### WRITTEN REQUEST
Rewrite the lines of the listing below, starting at the line containing "This screenshot has width=1400, height=859." and ending at the end of the listing, with "checkbox" swapped for "toggle" and nothing else changed. Leave the pictures out.

### DATASET
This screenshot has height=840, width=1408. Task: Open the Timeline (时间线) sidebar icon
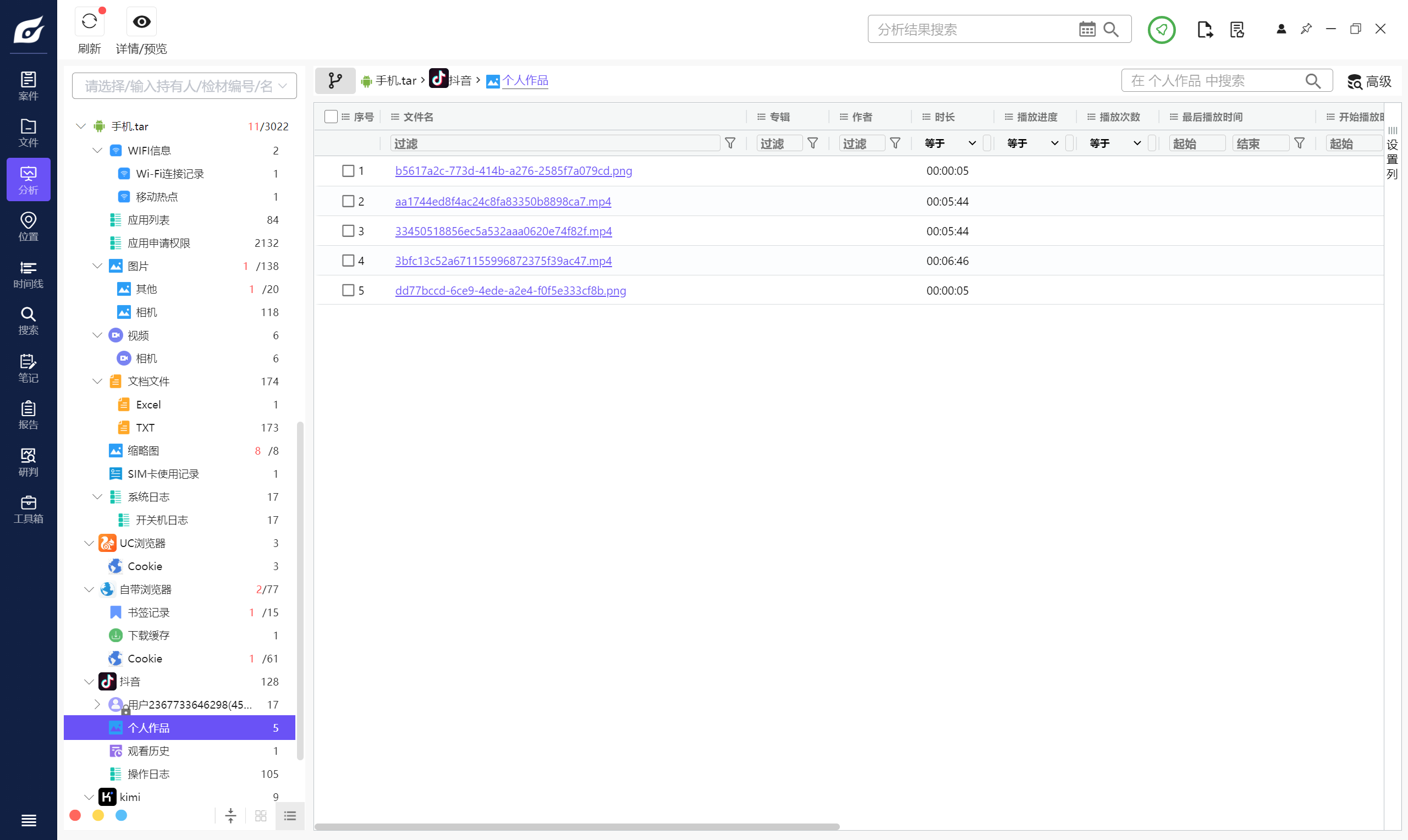point(28,274)
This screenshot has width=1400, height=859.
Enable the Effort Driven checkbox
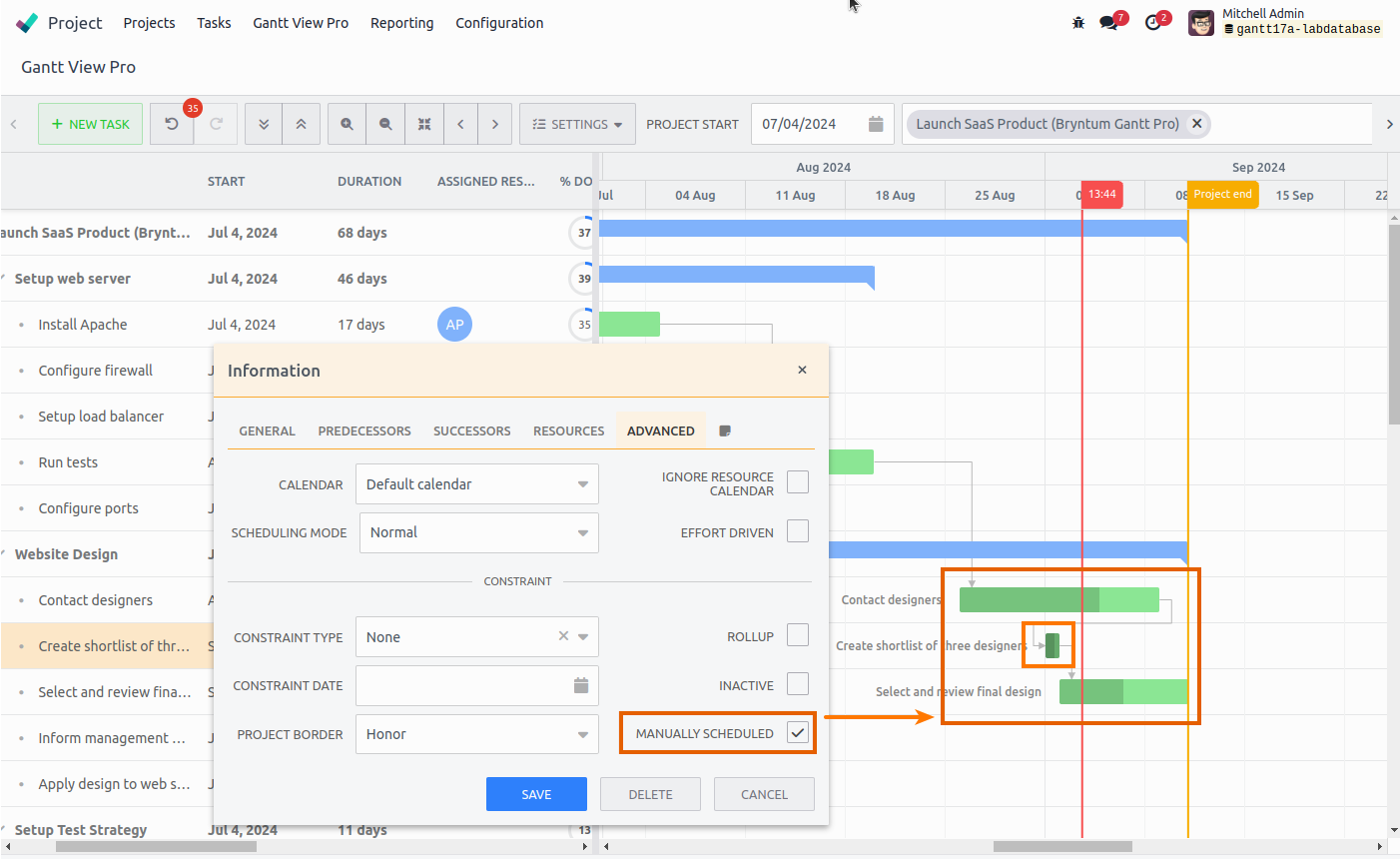coord(797,530)
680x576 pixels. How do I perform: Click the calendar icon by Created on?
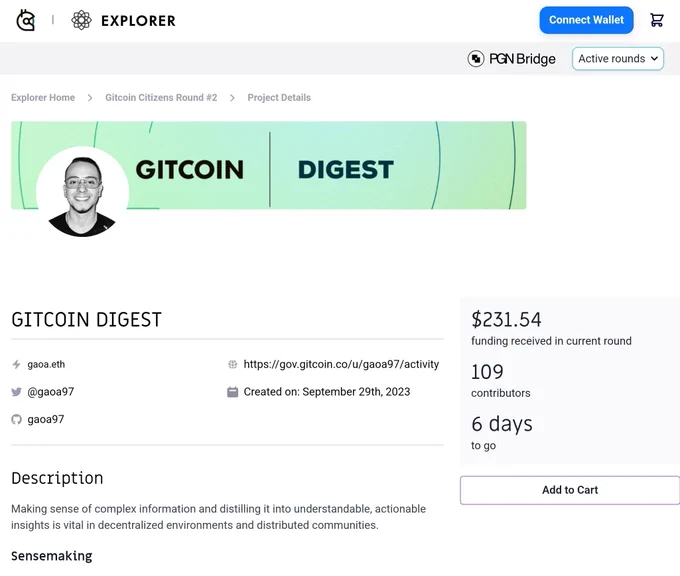coord(232,392)
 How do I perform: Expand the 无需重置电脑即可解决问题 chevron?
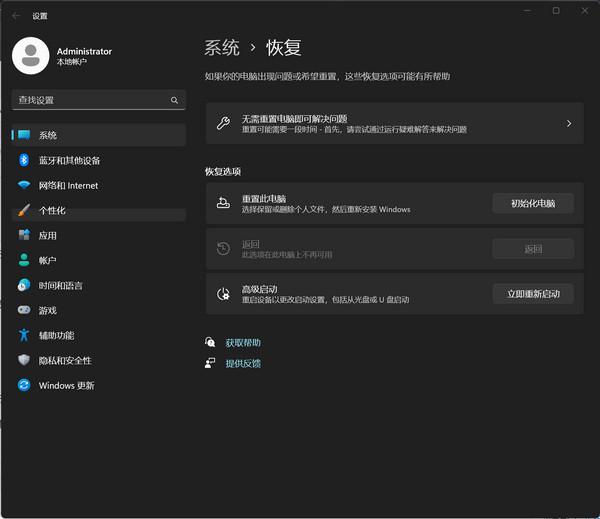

### PROBLEM SOLUTION
This screenshot has width=1400, height=859.
Enable the Effort Driven toggle
coord(797,530)
680x576 pixels. How do I perform: Click the calendar icon by Created on?
coord(232,392)
 How do I perform: Expand the 无需重置电脑即可解决问题 chevron?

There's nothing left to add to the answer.